2. The system as set forth in claim 1, wherein the second device evaluates non-verbal communication skills of the user with respect to at least one items selected among countenance, gaze, gesture, body action, proxemics, physical appearance, visual focus, auditory information and cultural background.

3. The system as set forth in claim 2, wherein the second device extracts a feature degree indicating quantitatively a feature of each of the items, based on image data of the user having been acquired by the first device, and compares the thus extracted feature degree to the exemplary non-verbal communication skills stored in the first memory.

4. The system as set forth in claim 1, wherein the second device auxiliary uses conversation of the user as verbal data in evaluation of the non-verbal communication skills of the user.

5. The system as set forth in claim 1, further including:

a first database storing therein cultural background data of various countries and regions; and

a fourth device for reading cultural background data of the user out of the first database, and taking the cultural background data of the user into consideration in evaluation of non-verbal communication skills of the user to be carried out by the second device.

6. The system as set forth in claim 1, wherein the trained evaluation model is made by machine learning so as to evaluate non-verbal communication skills of a speaker with the exemplary non-verbal communication skills stored in the first memory being used as criteria,

an input to the trained evaluation model includes image data of non-verbal communication skills of the user during conversation, the image data being taken by the first device, and

an output from the trained evaluation model is evaluation to the non-verbal communication skills of the user during conversation, the evaluation being made based on the exemplary non-verbal communication skills.

7. The system as set forth in claim 1, further including a fifth device for making curriculum specialized for the user so as to compensate for the non-verbal communication skills of the user having been low-evaluated by the second device.

8. The system as set forth in claim 7, further including a sixth device for making learning materials in line with the curriculum made by the fifth device.

9. The system as set forth in claim 8, wherein the learning materials include a moving picture in which characters and the user make conversation with each other.

10. The system as set forth in claim 9, further including a seventh device for displaying a subtitle in the moving picture,

wherein the seventh device, when non-verbal communication skills of the user having been low-evaluated by the second device appears in the conversation, displays at least a first subtitle among first and second subtitles, the first subtitle expressing low evaluation of the non-verbal communication skills of the user and a subtitle, the second subtitle including advice to the low-evaluated non-verbal communication skills of the user.

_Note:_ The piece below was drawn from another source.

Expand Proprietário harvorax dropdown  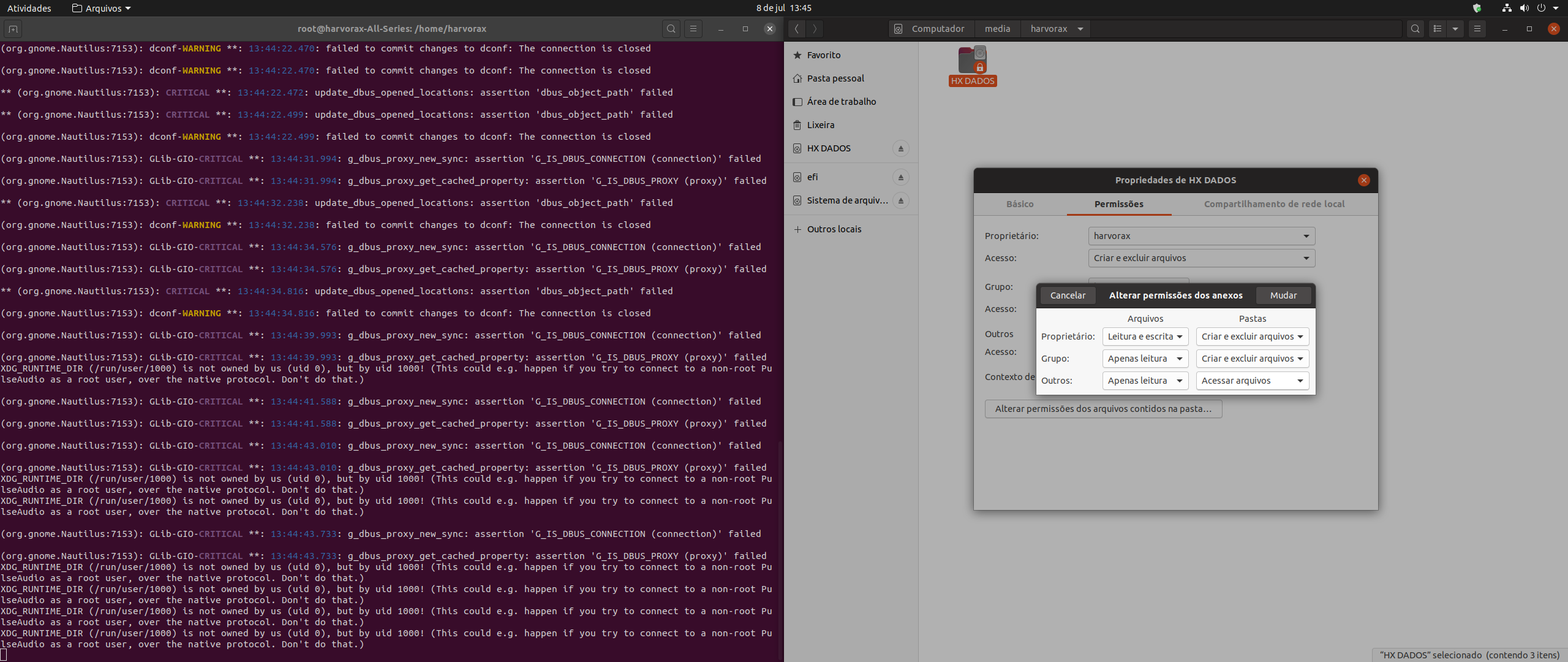(x=1201, y=236)
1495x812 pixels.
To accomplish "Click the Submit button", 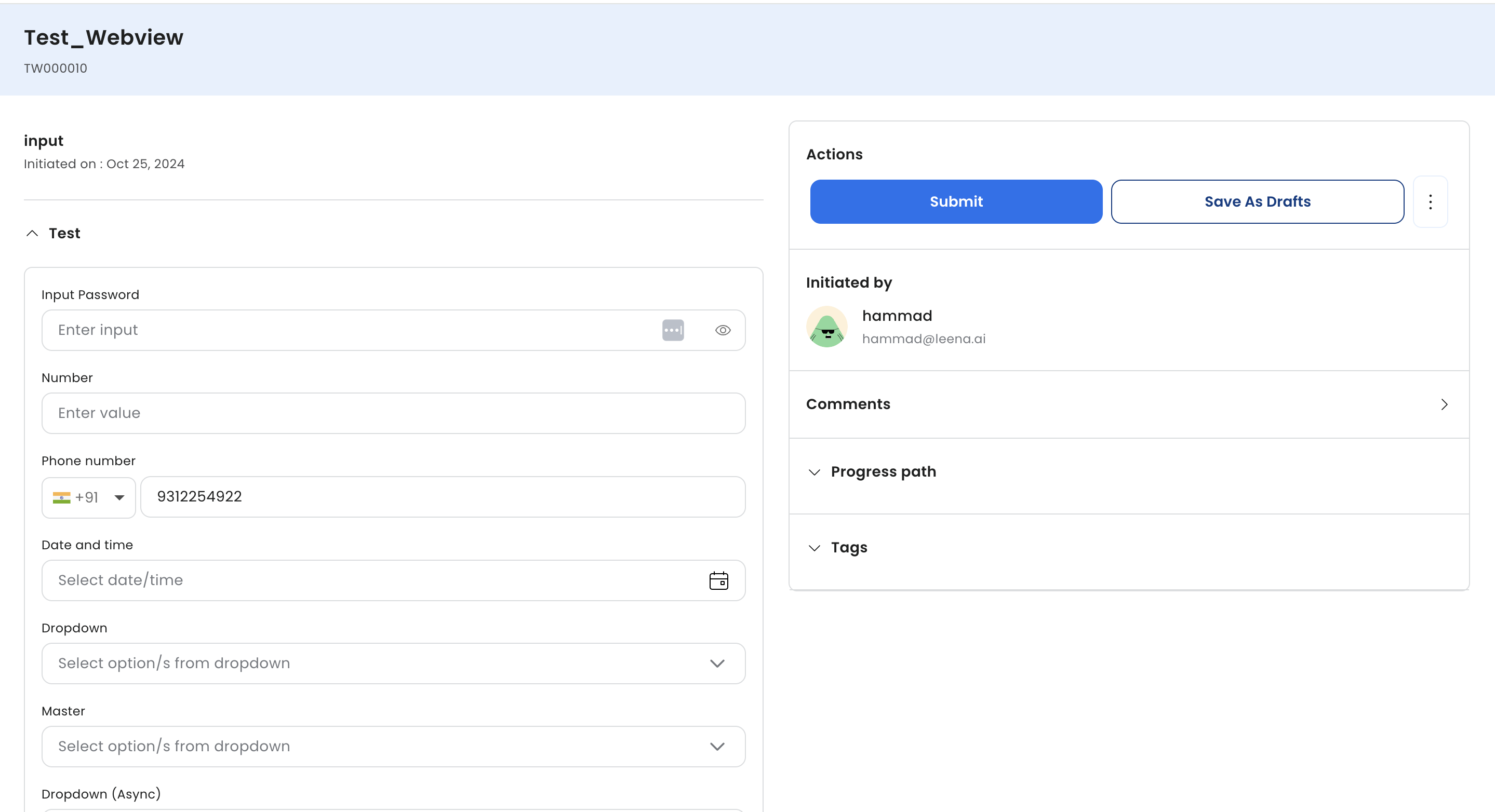I will click(x=956, y=202).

11. The system as set forth in claim 10, further including an eighth device for turning the subtitle into audio,

wherein the eighth device plays the audio in the moving picture in place of or together with the subtitle.

12. A portable wireless communication device including the system as set forth in claim 1.

13. A method of assisting a user to learn foreign languages, including:

taking a picture of the user pronouncing in accordance with audio of a moving picture;

comparing exemplary non-verbal communication skills to non-verbal communication skills of the user having been acquired in the picture-taking step, by means of a trained evaluation model used for evaluating non-verbal communication skills of a speaker in conversation, to thereby evaluate the non-verbal communication skills of the user, the exemplary non-verbal communication skills being read out of a memory storing therein exemplary non-verbal communication skills including exemplary countenance, gesture and so on to be demonstrated by a speaker in conversation; and

displaying evaluation made in the comparison step.

14. A recording medium readable by a computer, storing a program therein for causing a computer to carry out the method as set forth in claim 13.

15. A portable wireless communication device including a program for causing the portable wireless communication device to carry out the method as set forth in claim 13.